Of course, a serious factor in Billy Bishop’s success was the terrible and tragic timing of our theatrical run. Barley two weeks before we opened in Hamilton were the Parliament Hill shootings, whose only fatality (other than the shooter himself) was Nathan Cirillo, a Hamilton-born soldier who was only in his mid-20s.
The entire city went into a period of collective mourning. A city in that mood wouldn’t be drawn to a story like You Were My Friend, but would sit in the collective cushion of happy patriotism. But thinking about the reaction to Cleansed helped me understand that there was more to it.
The art of playwrights like Antonin Artaud, Henrik Ibsen, Dario Fo, Eugene Ionesco, Samuel Beckett, Tennessee Williams, and Harold Pinter could shock a popular audience because they had a popular audience. But theatre today is priced largely beyond the reach of ordinary people.
Most young people in my generation and with my cultural tastes – fairly intelligent hipsters raised on Quentin Tarantino, basically – love to watch these kinds of emotionally powerful and sometimes viscerally violent stories. We’re the generation who loves series on Netflix like Jessica Jones, television shows like Breaking Bad, and I hope movies like the film version of You Were My Friend.
I’m finishing the script over the next couple of weeks, and then we’re searching for enough funding to get this thing produced. My lead actress Samantha from the theatre version is keeping her role and will direct as well.
Because people like Samantha and me (and our collaborators on the play version, Mel, Jeannette, and Hannah) are drawn to stories like this. They’re the kind of stories people love from artists like Greta Gerwig and Lena Dunham. But you put them on the theatre and they go nowhere.
Theatre audiences largely aren’t young people anymore. The tickets are just inaccessible to them, especially in the most prestigious venues. So the biggest theatres in my current home city of Toronto – despite having a major large theatre district – play mainstream musicals and mainstream adaptations like Spamalot. Anything more experimental – even the classics – ends up on the margins.
So I’m probably not going to produce theatre again, unless it’s a trial run or some related part of a project that will be recorded and distributed more cheaply than live performance. There just aren’t the same possible returns. And I want to aim big.
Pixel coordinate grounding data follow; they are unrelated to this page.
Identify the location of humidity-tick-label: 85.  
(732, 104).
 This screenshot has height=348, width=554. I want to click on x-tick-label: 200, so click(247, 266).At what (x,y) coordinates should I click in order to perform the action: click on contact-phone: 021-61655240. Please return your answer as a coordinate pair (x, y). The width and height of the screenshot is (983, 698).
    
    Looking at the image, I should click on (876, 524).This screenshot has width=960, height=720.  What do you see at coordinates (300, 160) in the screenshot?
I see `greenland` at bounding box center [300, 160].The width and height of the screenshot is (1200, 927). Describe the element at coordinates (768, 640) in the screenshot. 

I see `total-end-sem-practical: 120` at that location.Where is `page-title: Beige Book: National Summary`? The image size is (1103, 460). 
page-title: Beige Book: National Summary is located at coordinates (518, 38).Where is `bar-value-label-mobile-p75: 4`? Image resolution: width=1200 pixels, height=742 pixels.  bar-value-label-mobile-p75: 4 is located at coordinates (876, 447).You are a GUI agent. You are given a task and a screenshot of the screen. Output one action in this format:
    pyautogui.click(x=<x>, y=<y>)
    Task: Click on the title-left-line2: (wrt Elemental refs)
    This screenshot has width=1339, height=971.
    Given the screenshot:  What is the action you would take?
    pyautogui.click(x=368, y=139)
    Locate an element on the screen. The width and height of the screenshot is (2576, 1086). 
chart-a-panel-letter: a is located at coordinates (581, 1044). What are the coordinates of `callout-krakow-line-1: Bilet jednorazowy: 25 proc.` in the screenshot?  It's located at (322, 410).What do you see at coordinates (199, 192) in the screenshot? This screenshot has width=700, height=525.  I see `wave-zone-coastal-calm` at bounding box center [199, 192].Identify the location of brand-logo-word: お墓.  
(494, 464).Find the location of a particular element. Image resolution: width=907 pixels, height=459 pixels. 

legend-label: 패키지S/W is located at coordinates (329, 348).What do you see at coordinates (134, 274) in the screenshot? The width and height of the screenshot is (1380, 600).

Before you lose hope, remember Toronto is a very strange city. It's a vast a place with many layers, with lots of good stuff hidden from view.
ReplyDeleteBack when I lived in St. John's, from what litte experience I had with the music scene, it seemed like everything was punk/death metal/art rock. I loved it. When I moved to Toronto, I was at first very disappointed. It seemed like everyone was playing pop cover at all of the venues and I started thinking "man, everyone in Toronto are a bunch of sellouts".
But then I started networking. I met up with a friend I used to know in St. John's, and he introduced me to his friend's band. And then I started using facebook to find shows, started liking bands, and then I discovered a huge vibrant music scene that was previously hidden from view. Even NOW magazine missed a lot of the shows I went to. Some venues I discovered:
The bovine sex club - lots of punk and metal
Coalition bar in Kensington market - lots of metal
Cameron house - folk / indie
The cavern (hidden in the basement of a hostel ) - I've been at lots of good shows here.
The list goes on and it's a long list.
Anyway, perhaps the same thing is going on with theatre. You have to look harder. There are a lot of people in the GTA and I am sure there are people who will appreciate your art. You just have to hunt for the LSPU hall (or basement of the Arts and culture center) of Toronto.